▶ TASKS FOR THIS EXERCISE
(a) From the passage on the circumcision and Sabbath covenants, quote the stretch from "While the former" through "of Abraham’s family.".
(b) In the passage on the circumcision and Sabbath covenants, which name of God is used throughout the Covenant of Sabbath?

Is not clear what is being promised here. After all, this cannot mean Elokimas it is used in the first creation story since God is necessarily the creator of the world; one cannot promise something that is true by definition. But there is one occasion, in Exodus 4:15-16, where the Torah spells out explicitly what it means “to be an elokim.” Here, Moses is to be Aaron’s guide or teacher. This seems to be what God is promising via the Covenant of Circumcision: that He will eventually be a source of direct guidance or instruction for Abraham’s descendants.

In the case of the Covenant of Sabbath, a different relationship is emphasized. The name used throughout is the Y-H-V-H—the ineffable Tetragrammaton. In addition, the goals of the Sabbath are distinct from that of the circumcision covenant. In particular, verse 17 describes Sabbath observance as a perpetual sign of God’s creation of the world in seven days while verse 13 describes Sabbath observance as a perpetual proof sign that it is God who is responsible for sanctification of Israel.

While the former idea is an elaboration on the fourth commandment (Exodus 20:11), the latter idea is an innovation. The notion that a commandment can be a proof sign of God’s intervention in history appears nowhere else in the entire Hebrew Bible except in Ezekiel 20 when the prophet essentially quotes from this passage from the Covenant of Sabbath. Neither circumcision nor any other commandment is ever described in such terms.

Development of Relationship between God and Abraham’s Family
These key differences—in the aspect of God that is emphasized and in the distinctive goal that is sought by the commandment (for God to be a guide; knowledge of God’s benefaction)—reflects the overall arc of development of Genesis and Exodus, and it helps us understand the positioning of the two covenantal passages in the history of Abraham’s family.

Beginning in Chapter 12 of Genesis, we have the story of a unique man who somehow comes to recognize and form a relationship with God, and how his family struggles to build on this relationship. This man is remarkable. God speaks to him and somehow he doesn’t question it but simply obeys God’s command. On his own, with little social support, he goes around publicly proclaiming the name of God (Genesis 12:8, 13:4; 21:33), His role as the creator/possessor of the world (see Genesis 14:22). He knows this even without the sign of the Sabbath!

To be sure, Abraham receives signs of a sort: he meets with remarkable military and commercial success that must bolster his faith. But there are no open miracles in Genesis; he could easily have attributed these successes to himself, but he does not. Abraham is even willing to believe it when God asks of him things that seem to go against the values that he thinks God stands for. Not only is the Binding of Isaac a test of Abraham’s faith, but so is circumcision itself.

This is quite a procedure for a 99-yr old, and it is quite a test of faith for aged parents of an 8-day old son to administer on him; indeed, this is the first recorded instance of infant circumcision in world history. Meanwhile, even as Abraham’s faith is tested, the only miraculous event of his life—the birth of a child in his and his wife’s old age—is not recognized as such; it occasions ridicule—צחוק (the basis for Isaac’s name יצחק)—rather than inspiring belief!

And then the succeeding three generations run into significant problems in building on the foundation that Abraham erected. While Abraham is promised that his descendants will be a great nation—even many nations—they are a troubled [if tenuously reunited] clan in exile by the end of Genesis.

▶ INFORMATION PROVIDED
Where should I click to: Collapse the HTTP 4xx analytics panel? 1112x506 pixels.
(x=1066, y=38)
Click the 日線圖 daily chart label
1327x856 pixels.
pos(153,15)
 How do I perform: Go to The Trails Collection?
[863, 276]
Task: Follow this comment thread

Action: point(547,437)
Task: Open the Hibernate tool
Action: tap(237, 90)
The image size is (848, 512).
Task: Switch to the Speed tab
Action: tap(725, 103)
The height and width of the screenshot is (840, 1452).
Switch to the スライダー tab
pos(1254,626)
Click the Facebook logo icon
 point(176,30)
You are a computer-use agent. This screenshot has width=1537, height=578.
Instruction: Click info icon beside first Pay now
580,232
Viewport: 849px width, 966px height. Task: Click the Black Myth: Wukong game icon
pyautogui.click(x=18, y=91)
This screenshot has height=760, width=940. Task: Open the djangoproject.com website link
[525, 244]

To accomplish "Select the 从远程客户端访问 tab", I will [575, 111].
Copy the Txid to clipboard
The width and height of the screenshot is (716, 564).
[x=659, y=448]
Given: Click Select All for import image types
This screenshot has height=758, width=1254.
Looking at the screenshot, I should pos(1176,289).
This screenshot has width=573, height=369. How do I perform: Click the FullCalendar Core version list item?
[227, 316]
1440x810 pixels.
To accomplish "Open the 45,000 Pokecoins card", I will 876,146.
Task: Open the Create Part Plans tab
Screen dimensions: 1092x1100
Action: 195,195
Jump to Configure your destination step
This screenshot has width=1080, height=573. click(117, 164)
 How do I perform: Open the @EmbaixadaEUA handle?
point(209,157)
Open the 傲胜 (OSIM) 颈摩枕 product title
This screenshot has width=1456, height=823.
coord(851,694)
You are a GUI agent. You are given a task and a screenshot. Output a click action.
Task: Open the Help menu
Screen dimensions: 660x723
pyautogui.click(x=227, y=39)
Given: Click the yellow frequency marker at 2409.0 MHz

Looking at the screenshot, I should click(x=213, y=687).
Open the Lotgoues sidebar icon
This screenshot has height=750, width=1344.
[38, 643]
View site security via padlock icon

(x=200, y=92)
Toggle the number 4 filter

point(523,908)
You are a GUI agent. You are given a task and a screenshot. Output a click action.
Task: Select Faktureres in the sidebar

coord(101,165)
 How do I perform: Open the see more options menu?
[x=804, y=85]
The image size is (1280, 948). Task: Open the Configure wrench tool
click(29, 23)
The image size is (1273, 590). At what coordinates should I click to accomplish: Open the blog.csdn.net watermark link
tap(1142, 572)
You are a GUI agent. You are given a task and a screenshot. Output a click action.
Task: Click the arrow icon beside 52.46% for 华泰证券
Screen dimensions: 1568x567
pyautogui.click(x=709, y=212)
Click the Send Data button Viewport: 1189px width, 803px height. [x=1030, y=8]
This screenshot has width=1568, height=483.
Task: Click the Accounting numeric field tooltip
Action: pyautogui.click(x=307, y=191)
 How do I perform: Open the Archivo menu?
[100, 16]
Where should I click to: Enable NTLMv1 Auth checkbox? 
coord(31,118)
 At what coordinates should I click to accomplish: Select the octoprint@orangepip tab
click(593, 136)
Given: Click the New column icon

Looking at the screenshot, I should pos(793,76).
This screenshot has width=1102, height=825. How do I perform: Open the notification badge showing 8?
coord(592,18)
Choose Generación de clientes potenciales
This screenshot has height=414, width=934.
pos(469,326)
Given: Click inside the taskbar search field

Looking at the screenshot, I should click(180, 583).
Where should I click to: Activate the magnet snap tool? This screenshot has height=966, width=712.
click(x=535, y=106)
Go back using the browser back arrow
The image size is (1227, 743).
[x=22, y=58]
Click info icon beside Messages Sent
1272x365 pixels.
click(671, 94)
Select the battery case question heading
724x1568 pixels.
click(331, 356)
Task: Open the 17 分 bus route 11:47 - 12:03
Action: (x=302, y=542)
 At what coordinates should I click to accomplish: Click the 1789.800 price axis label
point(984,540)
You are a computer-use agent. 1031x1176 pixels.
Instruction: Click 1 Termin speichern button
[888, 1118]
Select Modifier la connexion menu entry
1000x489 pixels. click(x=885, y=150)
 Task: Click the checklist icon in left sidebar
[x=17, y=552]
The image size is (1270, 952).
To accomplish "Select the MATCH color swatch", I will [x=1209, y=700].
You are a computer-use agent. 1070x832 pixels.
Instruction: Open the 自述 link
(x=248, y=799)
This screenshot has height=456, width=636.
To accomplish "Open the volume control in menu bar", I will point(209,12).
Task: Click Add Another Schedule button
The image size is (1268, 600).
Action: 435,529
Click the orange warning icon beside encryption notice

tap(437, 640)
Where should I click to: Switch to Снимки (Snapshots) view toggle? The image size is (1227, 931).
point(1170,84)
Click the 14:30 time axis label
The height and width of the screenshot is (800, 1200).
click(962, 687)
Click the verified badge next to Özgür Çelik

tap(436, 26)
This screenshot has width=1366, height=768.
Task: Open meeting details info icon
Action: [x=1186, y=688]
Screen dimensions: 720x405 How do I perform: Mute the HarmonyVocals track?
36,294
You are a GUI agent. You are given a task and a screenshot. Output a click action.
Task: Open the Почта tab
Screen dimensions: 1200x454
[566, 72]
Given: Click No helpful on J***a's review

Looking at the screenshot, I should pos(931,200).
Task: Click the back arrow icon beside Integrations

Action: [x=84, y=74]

▶ RESPONSES PER TASK
(a)
While the former idea is an elaboration on the fourth commandment (Exodus 20:11), the latter idea is an innovation. The notion that a commandment can be a proof sign of God’s intervention in history appears nowhere else in the entire Hebrew Bible except in Ezekiel 20 when the prophet essentially quotes from this passage from the Covenant of Sabbath. Neither circumcision nor any other commandment is ever described in such terms.

Development of Relationship between God and Abraham’s Family
These key differences—in the aspect of God that is emphasized and in the distinctive goal that is sought by the commandment (for God to be a guide; knowledge of God’s benefaction)—reflects the overall arc of development of Genesis and Exodus, and it helps us understand the positioning of the two covenantal passages in the history of Abraham’s family.

(b) Y-H-V-H, the ineffable Tetragrammaton.